Of course, you still need to have a bit of an idea what your cashflow needs will be — but the beauty of SEO is that it’s cumulative. From a cashflow perspective, that means you can get a little bit done when you have a little money, or if you catch a lucky break, you can buy a better service for a month or two. SEO isn’t a startup cost, that must be paid all at once — it’s not even like a bill that has to be paid every month.

What SEO is is a marketing expense — and any business guru will tell you what when money is tight, the best place to put your money is in advertising. How else are you supposed to start bringing money in? Especially online, SEO is the key to traffic which is the key to sales.

In the end, then, SEO is affordable when it doesn’t ruin your cashflow, and that’s the only consideration, because every ‘unit’ of SEO you purchase promises future income. The ‘right’ move, then, is to buy what you can afford when you can afford it, consistently.

Google’s Games: Is Organic SEO Still Viable?

I just heard the worst words an SEO guy could ever hope to hear: a client told me on the phone that “organic SEO just isn’t working anymore.” He was talking, as you might have guessed from the title, about Panda.

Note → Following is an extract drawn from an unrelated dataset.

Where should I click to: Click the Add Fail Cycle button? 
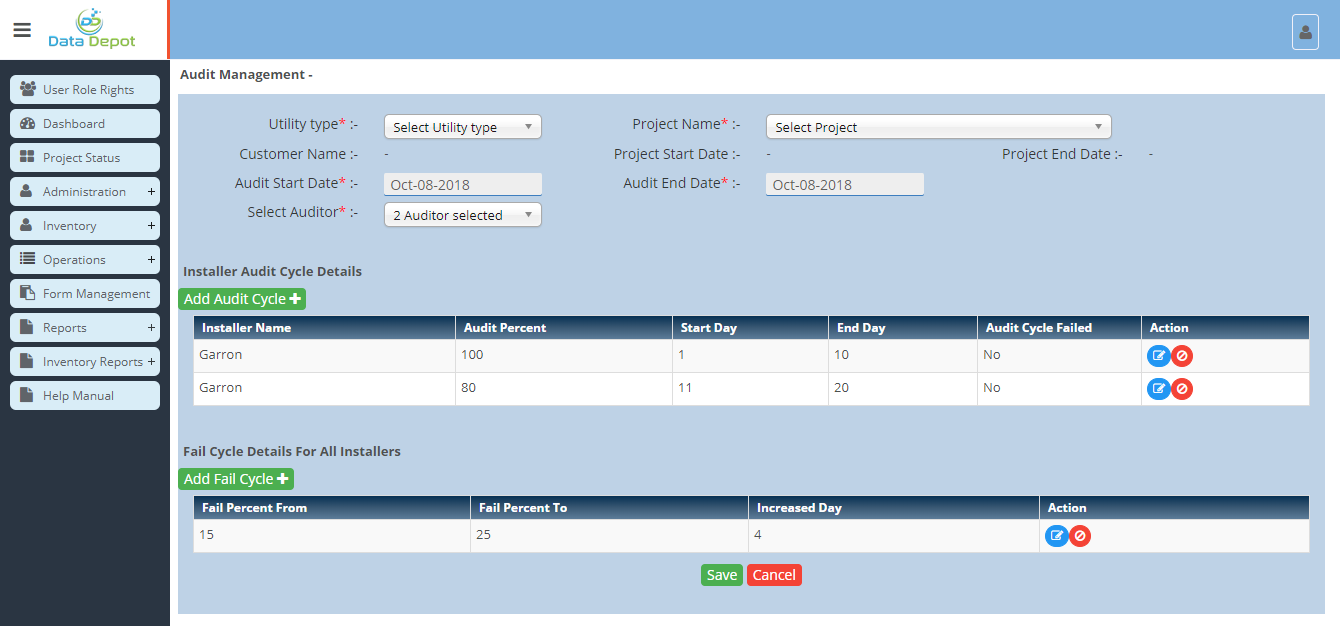point(236,479)
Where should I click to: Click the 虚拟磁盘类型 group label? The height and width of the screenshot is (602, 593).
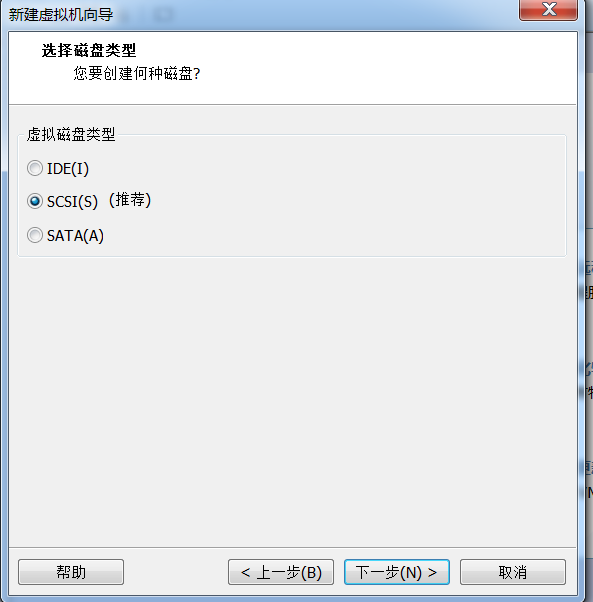pos(71,134)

If you’ve never heard of Panda, here’s the story. A Google software engineer named SomethingLongAndIndian Panda came up with a learning algorithm that keys off of the “user-friendliness” of a webpage. The Goog did a bunch of research into what pisses users off about websites, and turned it into a bunch of “do-nots”, taught the Panda algorithm about them, and then let Panda inform the Google main algorithm about website rankings.

The end result? If your webpage isn’t easy to use — and that means easy on the eyes, not just easy to find the “buy now” button — it won’t rank well, period. There are a few things that Panda takes a look at that aren’t on the traditional list of website SEO rules:

Readability
In other words, is your content interrupted by crap? Adwords, banners, even poorly-located navigation bars are considered ‘no-go’ by Panda. If you want an example of a website that reoptimized to Panda’s standards, go look at any article on EZineArticles.com. There’s an author pic, an unobtrusive info panel with social buttons, and that’s it until after all of the content. All of the crap that the reader might consider unimportant comes at the bottom.

Fat Content
It used to be that a 200 word article was adequate for SEO purposes — not anymore. Panda hates thin content. You’d better have at least 400-600 words on a webpage if you expect Panda to consider it quality enough to get a decent ranking, straight up.

Broad Quality
Panda also knows your sister. Or rather, your webpage’s sister. While Panda gives a quality score to every page, it also gives a quality score to an entire site, and the two modify each other. So if you have one Panda-perfect page on an otherwise horrible site, you can’t expect it to rank. Quality has to be across all pages.

In the end, I told that client of mine that he had no idea what he was talking about. The truth of the matter is this: Panda isn’t a whole new set of rules — all of the old rules are still there, and they still work. We just have a few more points to take into consideration, that’s all.